Lors du processus de transition FTM ou FTX (non binaire), on ne pense souvent qu’à la chirurgie génitale, alors que plusieurs interventions chirurgicales sont disponibles, selon ce que les patients recherchent. L’une de ces interventions est la mastectomie, aussi appelée masculinisation du torse.

Pourquoi la mastectomie?

Alors qu’on associe souvent la mastectomie au cancer du sein, elle peut aussi constituer une étape importante de la transition pour les personnes trans. En masculinisant le torse, on a la possibilité de vraiment changer la silhouette du patient pour qui le corps ne correspond pas à l’esprit. De ce fait, la mastectomie peut réellement améliorer l’estime de soi en permettant à la personne de se sentir mieux dans son corps. Nous notons une diminution importante de la dysphorie de genre.

Deux méthodes différentes

Il existe deux façons de procéder à une mastectomie, une décision qui sera prise par le chirurgien en fonction de la quantité de tissus et de glandes mammaires que présente le patient.
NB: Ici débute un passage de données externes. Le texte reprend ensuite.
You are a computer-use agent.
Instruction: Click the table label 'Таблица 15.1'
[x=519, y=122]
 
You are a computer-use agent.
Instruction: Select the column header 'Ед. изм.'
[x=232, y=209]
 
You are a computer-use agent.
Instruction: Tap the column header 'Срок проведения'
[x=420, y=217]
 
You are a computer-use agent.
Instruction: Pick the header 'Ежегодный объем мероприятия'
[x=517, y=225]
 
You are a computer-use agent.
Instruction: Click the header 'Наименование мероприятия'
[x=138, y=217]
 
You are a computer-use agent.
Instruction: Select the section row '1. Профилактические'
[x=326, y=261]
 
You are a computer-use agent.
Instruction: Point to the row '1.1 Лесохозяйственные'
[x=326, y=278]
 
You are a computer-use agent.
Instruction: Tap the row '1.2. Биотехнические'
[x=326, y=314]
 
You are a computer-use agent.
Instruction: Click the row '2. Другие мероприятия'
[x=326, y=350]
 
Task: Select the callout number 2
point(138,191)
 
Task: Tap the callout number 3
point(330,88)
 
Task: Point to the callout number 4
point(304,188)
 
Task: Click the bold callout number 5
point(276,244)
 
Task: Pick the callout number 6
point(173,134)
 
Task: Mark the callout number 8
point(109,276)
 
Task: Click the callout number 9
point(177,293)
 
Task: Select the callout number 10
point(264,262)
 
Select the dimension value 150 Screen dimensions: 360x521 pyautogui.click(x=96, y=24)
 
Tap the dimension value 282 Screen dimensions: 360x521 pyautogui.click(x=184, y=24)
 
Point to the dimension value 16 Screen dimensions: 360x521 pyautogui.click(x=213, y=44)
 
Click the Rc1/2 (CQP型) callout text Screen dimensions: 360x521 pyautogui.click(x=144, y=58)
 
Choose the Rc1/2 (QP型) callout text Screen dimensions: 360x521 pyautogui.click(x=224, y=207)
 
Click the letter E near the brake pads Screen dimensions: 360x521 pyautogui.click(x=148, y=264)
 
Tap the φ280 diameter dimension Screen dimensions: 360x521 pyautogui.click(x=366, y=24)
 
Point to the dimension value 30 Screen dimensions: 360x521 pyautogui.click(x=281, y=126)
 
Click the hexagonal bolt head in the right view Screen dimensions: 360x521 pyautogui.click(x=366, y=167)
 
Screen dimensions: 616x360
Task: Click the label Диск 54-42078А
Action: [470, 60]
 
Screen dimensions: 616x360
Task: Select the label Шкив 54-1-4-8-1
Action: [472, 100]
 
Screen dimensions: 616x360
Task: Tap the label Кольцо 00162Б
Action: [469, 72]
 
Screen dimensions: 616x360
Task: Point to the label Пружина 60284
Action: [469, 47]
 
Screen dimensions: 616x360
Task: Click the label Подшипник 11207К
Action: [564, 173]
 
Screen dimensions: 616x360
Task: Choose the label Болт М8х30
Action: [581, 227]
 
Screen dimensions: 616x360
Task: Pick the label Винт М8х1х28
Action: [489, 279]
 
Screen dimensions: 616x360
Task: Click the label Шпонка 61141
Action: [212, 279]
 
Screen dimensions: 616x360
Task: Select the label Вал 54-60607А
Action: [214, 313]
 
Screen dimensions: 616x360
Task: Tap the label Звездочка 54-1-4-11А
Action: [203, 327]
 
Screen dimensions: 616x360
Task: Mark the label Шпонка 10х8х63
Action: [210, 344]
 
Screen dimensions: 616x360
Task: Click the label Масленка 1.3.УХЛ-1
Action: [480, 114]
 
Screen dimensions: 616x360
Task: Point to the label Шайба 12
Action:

La première, appelée mastectomie sous-cutanée ou péri-aréolaire, peut être exercée sur un patient présentant moins de tissu mammaire. Elle consiste à extraire les glandes mammaires à travers de petites incisions exercées discrètement au bas des mamelons puis refermées. Cette méthode laisse des cicatrices moins visibles, mais n’est pas possible pour tout le monde.

La seconde, la mastectomie bilatérale à incisions doubles avec greffe du mamelon, s’adresse aux patients dont la quantité de glandes et tissus mammaires est plus élevée. Cette technique consiste d’abord à retirer entièrement le mamelon, puis à ôter les tissus et les glandes par une incision sous-pectorale. Le mamelon, réduit si nécessaire, est ensuite fixé à l’emplacement naturel d’un mamelon masculin.

Conseils et soins pré et postopératoires

Comme pour toutes les chirurgies, la mastectomie a plus de chances de réussir et se guérira mieux sur un corps en santé. Pour s’y préparer, on recommande donc au patient de se mettre en forme, et de perdre du poids si nécessaire. En effet, un indice de masse corporel (IMC) élevé rend la cicatrisation plus difficile, et l’obésité augmente les risques de complications ou d’infections. Le tabagisme est également problématique et les chirurgiens demandent aux patients d’arrêter de fumer au moins 6 semaines avant l’intervention et 8 semaines après.

Après cette intervention qui dure environ 2 heures, il faut compter de 4 à 6 semaines de convalescence: le patient pourra aussi reprendre ses activités physiques de 6 à 8 semaines après l’intervention. Par contre, il faut s’attendre à ce que les tissus mettent entre 9 à 12 mois à se stabiliser. Pour plus d’informations, consultez votre chirurgien.